Well They got me good recently! I rented a car from them last easter break out of west palm beach. We put alot of miles on the the car. We went thru tolls eight times. Wasn't really sure why there was no toll collectors in florida so we had to go thru them.  2 months latter a bill shows up on my visa for $204.00 dollars from thrifty car rental. I thought someone stole my credit card number and rented a car from them. I quickly cancelled my card. A few days later i get a bill from them in the mail. $4.00 dollars in toll charges and 8 services charges of $25.00 each for each time i went thru a toll!

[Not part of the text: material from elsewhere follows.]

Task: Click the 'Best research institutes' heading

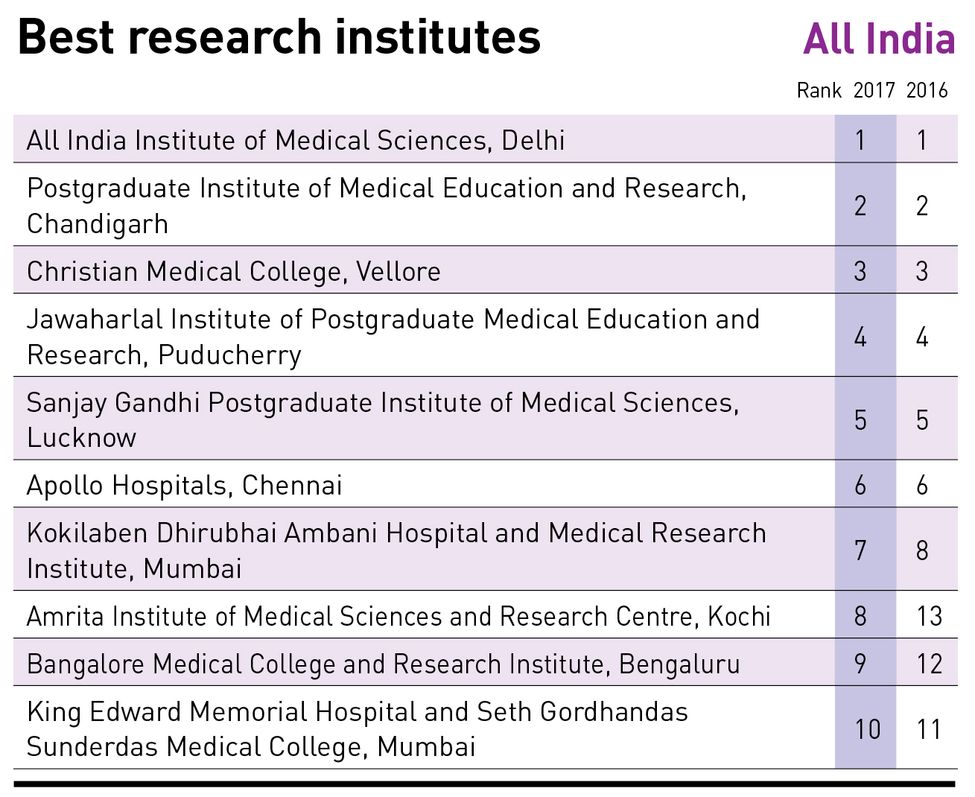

So i called them to get this resolved, Major disappoinment in the way they treated me on the phone! They have a seperate department to handle all the toll call basiclly saying your shit out of luck! I am fighting it thru my visa! Oh also they said, didn't they explain this to you when you were signing the paperwork, I said NO.


----------



## dougp26364 (Jul 22, 2011)

gwenco said:


> $124 for a 5 day "speciality car" - minimum 5 person vehicle, in Vegas.
> Thanks for the warning as we will scan the contract before we sign!



One of the few other times we've had an issue with Thrifty was in Vegas. This was back before we had internet service and I would just call reservations to reserve a car. The Thrift office in Vegas refused to honor the price I was quoted. Even though they were the same cost as Allstate, which at the time was right next to Thrifty, I made a point of walking to their counter to rent a car rather than submit to Thrifty's bait and switch tactic.

Other than that, the only other time I had an issue was in Palm Beach, FL, when they tried to use a cancelled reservation at a much higher rate than the one I was holding in my hand. The manager at the office made that right before we drove the car off the lot.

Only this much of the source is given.